So after nearly two months away from working for Liverpool City Council or Liverpool Direct Limited as some people call it they still manage to wind me up. On leaving the council I owed them one and a half days leave. Now I had no problem with this as it is what I owed. On the other hand I was owed back pay from our recent April 2009 wage increase settlement. Now the council were quick of the mark invoicing me for the leave I owed (I got the invoice on 25th September.) My first instincts proved correct as I thought I aint paying them jack shit until I get my backpay. So the backpay is being paid to all council employees this Thursday coming. But not for me. I was expecting one last little credit in my bank account from the council. But no. To get paid what is rightfully mine I have to write in and request it. I phoned up and asked if the amount owed could be subtracted from my invoice and a new invoice raised. Well sir that is two different sections of HR and we cant do that. Grrrrrrrrrrrr. Well can you just sort my back pay to pay on November 27th. Well sir you have to write in and request this, you cant phone or email. Grrrrrrrrrrrrrrr I was going to hire a racing pigeon and have it drop off my letter direct to the relevant floor of Venture Place on Sir Thomas Street. So being a Sunday morning and nothing else to do I have in true Meldrew style completed a complaint for on the council web site called “have your say.” I can guarantee I have had my say and I have also contacted my local councillors. I wonder how many people have left the council and have never been paid up in full and yet when you owe them leave they are very quick in claiming back what is theirs.

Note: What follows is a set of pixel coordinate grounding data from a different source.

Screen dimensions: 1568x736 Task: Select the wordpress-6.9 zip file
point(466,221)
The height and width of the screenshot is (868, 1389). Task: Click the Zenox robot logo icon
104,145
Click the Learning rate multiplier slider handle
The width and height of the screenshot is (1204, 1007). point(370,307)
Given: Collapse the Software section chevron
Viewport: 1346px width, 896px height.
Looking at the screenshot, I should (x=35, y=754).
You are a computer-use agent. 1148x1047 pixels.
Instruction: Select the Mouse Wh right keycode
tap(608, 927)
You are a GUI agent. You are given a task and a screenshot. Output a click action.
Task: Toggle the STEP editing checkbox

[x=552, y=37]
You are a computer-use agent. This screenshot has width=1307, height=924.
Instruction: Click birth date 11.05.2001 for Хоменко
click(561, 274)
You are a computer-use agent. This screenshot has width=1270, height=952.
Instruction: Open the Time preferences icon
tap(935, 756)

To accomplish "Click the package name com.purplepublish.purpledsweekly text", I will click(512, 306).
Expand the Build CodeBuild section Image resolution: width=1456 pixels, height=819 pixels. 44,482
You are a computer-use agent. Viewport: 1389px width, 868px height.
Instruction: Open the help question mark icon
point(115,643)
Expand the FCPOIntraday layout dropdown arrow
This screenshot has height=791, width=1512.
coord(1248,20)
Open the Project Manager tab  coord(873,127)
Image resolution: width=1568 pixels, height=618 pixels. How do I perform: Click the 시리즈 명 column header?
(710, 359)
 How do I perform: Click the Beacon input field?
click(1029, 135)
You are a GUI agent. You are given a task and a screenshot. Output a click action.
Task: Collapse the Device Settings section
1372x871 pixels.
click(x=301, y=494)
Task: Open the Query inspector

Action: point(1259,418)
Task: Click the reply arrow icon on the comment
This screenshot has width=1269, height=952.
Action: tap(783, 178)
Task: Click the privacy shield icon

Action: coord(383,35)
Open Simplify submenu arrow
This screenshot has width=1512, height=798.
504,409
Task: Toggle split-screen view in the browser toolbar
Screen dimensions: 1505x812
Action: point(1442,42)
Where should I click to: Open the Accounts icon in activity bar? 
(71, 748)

And so Mrs Fay is watching x-factor on the sky plus and the couple of days when people were talking politics has gone. Back to this shite and the worry of not who to vote in next years general election. After all its too far to drive to the local school or whatever to vote on serious issues that effect you. Might as well sit on your arse and watch a load of shite artists perform in a show that is fixed to give you the views they want you to see (Hey your shite do this as a audition make a cunt of yourself and we will give you a few grand and put it on the telly) just you lot worry about who to phone up for and keep in tonight. I will fight the tories and the BNP off myself.
So Sunday beers for the footy today. God knows what the result will be. Well he doesnt as there is no such thing. Oh dear xfactor and god bashing in one blog I am going to be as popular as Nick Griffin or those twins from x-factor (see despite despising it I keep my finger on the pulse) Kids seem to be getting over their colds despite Charlotte deciding to fall down the stairs yesterday. My heart stopped for a moment there but she was fine. That reminded me of the time I fell down the stairs when I lived with my nan. I was going up to bed with sausage and chips after a few beers out. My bedroom was more of a bed sit then as my nan didnt let me go in the front room then. The front room had been untouched since about the late 1960’s and was a proper best room for guests only. So I got half way up the stairs and realised I had not put any tommy K on my chips. So I went to go down again when I fell down the stairs. I put a foot behind me and slid to the bottom. I was so worried about my chips that I never dropped one chip and thought I had got off injury free. That was until the next morning when I went to get out of bed and walk. It was then the action tumble with a portion of chips came back to me. I had only broken my big toe but must have been so drunk and the craving of chips that intense that at the time it hadnt registered. Oh well must go getting picked up soon might get some chips on the way home but I am deffo gonna eat them downstairs !!!